The tornado started following the interstate and our neighborhood was right off of that same interstate in the direction the tornado was coming. We jumped into the bathroom with the radio and waited for the silence of the approaching tornado and then the loud “freight train” noise that follows the silence. The silence never came and the weather man noted that the tornado had changed its course a half of a mile before it reached us. 

When it was safe to exit, we jumped in our car to check on my grandparents. I remember seeing so much rubble from buildings and houses. I remember being able to see Bryant-Denny stadium from my neighborhood, a site that was once blocked by buildings and trees. People were walking around with bloody and dirty clothes. Lakes were filled with debris and even cars. The boats at my family’s boat dock were all thrown on to the shore and the water in the lake was very low. Neighborhoods were wiped out. 
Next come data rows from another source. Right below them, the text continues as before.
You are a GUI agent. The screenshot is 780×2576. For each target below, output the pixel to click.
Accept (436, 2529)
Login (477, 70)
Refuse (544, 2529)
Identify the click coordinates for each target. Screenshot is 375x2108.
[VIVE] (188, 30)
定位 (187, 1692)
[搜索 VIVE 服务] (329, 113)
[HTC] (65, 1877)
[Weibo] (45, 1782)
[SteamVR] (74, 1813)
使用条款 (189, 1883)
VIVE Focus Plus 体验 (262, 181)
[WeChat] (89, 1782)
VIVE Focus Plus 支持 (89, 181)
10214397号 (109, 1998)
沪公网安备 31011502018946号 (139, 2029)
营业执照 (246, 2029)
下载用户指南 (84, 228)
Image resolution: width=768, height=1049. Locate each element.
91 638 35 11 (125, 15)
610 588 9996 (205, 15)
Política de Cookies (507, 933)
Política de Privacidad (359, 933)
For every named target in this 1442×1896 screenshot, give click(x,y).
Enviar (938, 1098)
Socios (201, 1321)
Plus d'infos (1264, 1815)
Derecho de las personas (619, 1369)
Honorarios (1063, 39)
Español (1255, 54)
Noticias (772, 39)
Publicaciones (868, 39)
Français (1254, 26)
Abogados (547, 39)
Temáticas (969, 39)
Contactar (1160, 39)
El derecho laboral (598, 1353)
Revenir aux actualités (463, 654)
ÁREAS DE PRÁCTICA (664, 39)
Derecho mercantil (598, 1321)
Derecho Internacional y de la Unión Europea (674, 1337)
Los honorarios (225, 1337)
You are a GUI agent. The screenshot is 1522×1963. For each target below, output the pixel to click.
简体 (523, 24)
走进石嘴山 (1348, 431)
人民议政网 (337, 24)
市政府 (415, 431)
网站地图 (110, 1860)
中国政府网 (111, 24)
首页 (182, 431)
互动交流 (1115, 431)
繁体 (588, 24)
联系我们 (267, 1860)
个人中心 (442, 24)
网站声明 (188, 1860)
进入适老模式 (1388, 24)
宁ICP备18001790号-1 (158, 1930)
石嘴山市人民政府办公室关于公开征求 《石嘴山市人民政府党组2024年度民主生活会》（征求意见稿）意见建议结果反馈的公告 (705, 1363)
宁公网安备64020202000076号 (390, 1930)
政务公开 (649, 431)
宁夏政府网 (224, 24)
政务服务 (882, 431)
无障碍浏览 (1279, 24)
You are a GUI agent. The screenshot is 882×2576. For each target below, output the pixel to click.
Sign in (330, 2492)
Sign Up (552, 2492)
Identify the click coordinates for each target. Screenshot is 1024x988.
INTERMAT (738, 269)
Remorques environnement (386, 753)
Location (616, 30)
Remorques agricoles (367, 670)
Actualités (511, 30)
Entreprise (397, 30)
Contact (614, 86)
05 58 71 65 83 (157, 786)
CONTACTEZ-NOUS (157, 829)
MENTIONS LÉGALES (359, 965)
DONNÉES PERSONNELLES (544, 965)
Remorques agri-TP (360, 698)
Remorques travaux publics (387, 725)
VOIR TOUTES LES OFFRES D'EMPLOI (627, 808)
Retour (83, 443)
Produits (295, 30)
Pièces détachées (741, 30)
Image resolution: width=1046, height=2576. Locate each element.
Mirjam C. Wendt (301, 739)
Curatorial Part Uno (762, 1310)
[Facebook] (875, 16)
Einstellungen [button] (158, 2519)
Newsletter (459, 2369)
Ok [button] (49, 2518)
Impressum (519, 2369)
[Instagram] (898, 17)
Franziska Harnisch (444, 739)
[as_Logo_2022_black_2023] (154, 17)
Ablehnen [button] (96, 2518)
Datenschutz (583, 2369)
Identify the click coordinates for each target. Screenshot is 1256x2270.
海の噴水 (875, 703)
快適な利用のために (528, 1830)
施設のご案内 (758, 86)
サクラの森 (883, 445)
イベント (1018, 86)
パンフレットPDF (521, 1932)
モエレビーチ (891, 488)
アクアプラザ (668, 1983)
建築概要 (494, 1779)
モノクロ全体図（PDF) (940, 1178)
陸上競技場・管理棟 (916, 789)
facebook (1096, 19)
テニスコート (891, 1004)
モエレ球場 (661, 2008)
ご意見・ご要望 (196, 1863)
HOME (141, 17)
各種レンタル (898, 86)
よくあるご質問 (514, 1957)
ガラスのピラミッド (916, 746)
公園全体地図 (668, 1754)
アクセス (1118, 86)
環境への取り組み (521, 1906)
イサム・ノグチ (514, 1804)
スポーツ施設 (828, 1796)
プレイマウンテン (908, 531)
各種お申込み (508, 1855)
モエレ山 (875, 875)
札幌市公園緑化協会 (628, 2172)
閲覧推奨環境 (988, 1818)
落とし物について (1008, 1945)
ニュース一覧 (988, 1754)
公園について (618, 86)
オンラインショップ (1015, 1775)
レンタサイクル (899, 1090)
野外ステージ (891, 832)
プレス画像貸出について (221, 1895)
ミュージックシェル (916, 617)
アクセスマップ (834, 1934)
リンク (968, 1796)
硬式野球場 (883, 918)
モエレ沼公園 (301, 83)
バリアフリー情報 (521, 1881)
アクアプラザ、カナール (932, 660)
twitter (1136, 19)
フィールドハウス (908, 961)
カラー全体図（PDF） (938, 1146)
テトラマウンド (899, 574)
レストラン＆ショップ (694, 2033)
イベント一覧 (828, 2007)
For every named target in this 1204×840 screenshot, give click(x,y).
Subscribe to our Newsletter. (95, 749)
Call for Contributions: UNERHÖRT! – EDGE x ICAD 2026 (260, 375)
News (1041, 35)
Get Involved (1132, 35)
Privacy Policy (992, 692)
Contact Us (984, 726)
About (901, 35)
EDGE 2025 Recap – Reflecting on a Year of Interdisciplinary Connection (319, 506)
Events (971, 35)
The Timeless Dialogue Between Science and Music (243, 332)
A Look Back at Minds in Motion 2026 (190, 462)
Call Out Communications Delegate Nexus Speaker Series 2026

The national guard was directing everyone. Our grandparents were fine, and they were some of the only people in Tuscaloosa with power and running water. That same night, since my house had no power or water, we drove to my grandparents’ house to stay until the utilities could be turned back on. It was only 9 pm and we drove through a part of town that would have been very well lit on any other day, but everything was so dark and so quiet. No cars were on the roads we drove to my grandparents’ house. Seeing otherwise busy parts of Tuscaloosa that empty and that dark made everything look like a scene from an apocalyptic movie. I had friends from school who lost their homes or loved ones. 

Although I didn’t have to experience the tragedy of losing a house or loved one, my heart was still shattered by the scene of my hometown, the place I was born and raised, being completely destroyed.